Como Entablar buenas amistades

“…EL AMOR NO BUSCA LO SUYO…” (1 Corintios 13:5)

¿Recuerdas el hermano mayor de la parábola del Hijo Pródigo? Quería los privilegios de ser hijo sin las obligaciones de ser hermano. Al no celebrar el regreso de su hermano, sacrificó su felicidad. Aunque se diga lo contrario, el ser crítico contra otros no te ayuda a sentirte mejor, sino que te pone más triste y no resuelve ningún problema. La Biblia dice: “…Los dichos suaves… [son]… medicina para los huesos” (Proverbios 16:24).

Si te importan más tus opiniones que tus amigos, defenderás tu punto de vista pero perderás a tus amigos. Cuando surjan los conflictos, da un paso atrás y considera lo que de verdad vale la pena. Concédeles a los demás el beneficio de la duda. Cuando trates contigo mismo, usa la cabeza, cuando lo hagas con los demás, usa el corazón y aprende a ser flexible.

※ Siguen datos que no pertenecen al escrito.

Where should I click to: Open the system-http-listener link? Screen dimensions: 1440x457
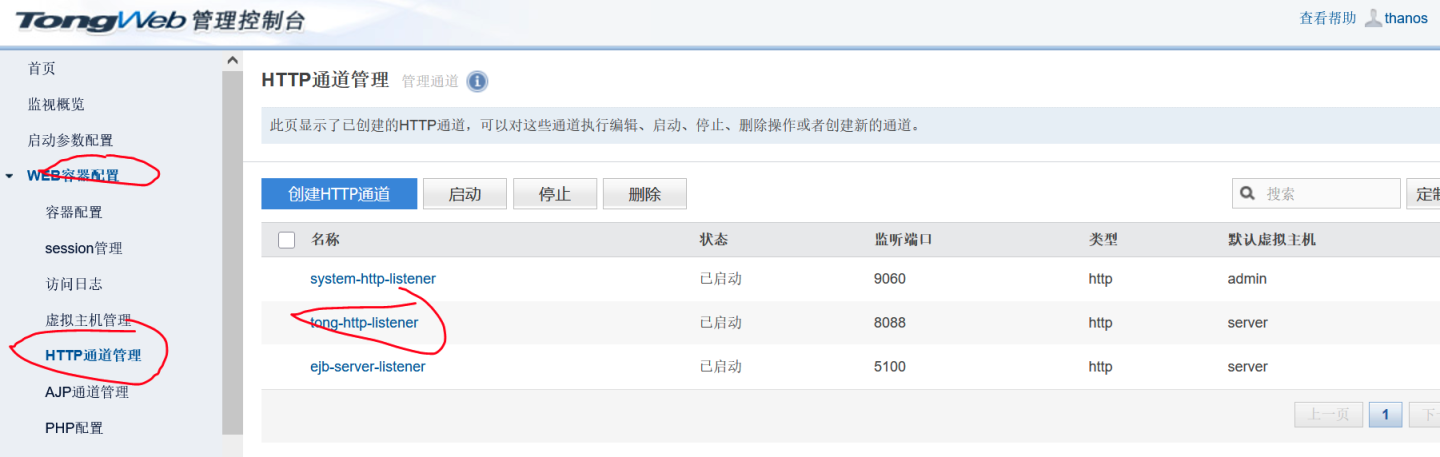373,279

Dijo Thomas Jefferson: “En cuestión de principios, soy inamovible, pero en asuntos de gusto, voy con la corriente.” No hagas un mundo de las cosas pequeñas y deja de luchar por aquello que en el fondo no tiene mucha importancia. Sé transigente con los demás como Dios lo es contigo. El amor maduro permite a alguien que ha fallado salir de la situación con su integridad intacta.

Una vez que hayas expuesto tu punto de vista, hazte a un lado. Siempre habrá desacuerdos en la vida, y éstos o bien te provocarán úlceras o te harán más sabio –tú eliges. No reacciones de manera exagerada. Cuando surja el conflicto, aprende de él. Si quieres entablar buenas amistades, vive por la máxima bíblica: “…El amor no busca lo suyo…” (1 Corintios 13:5).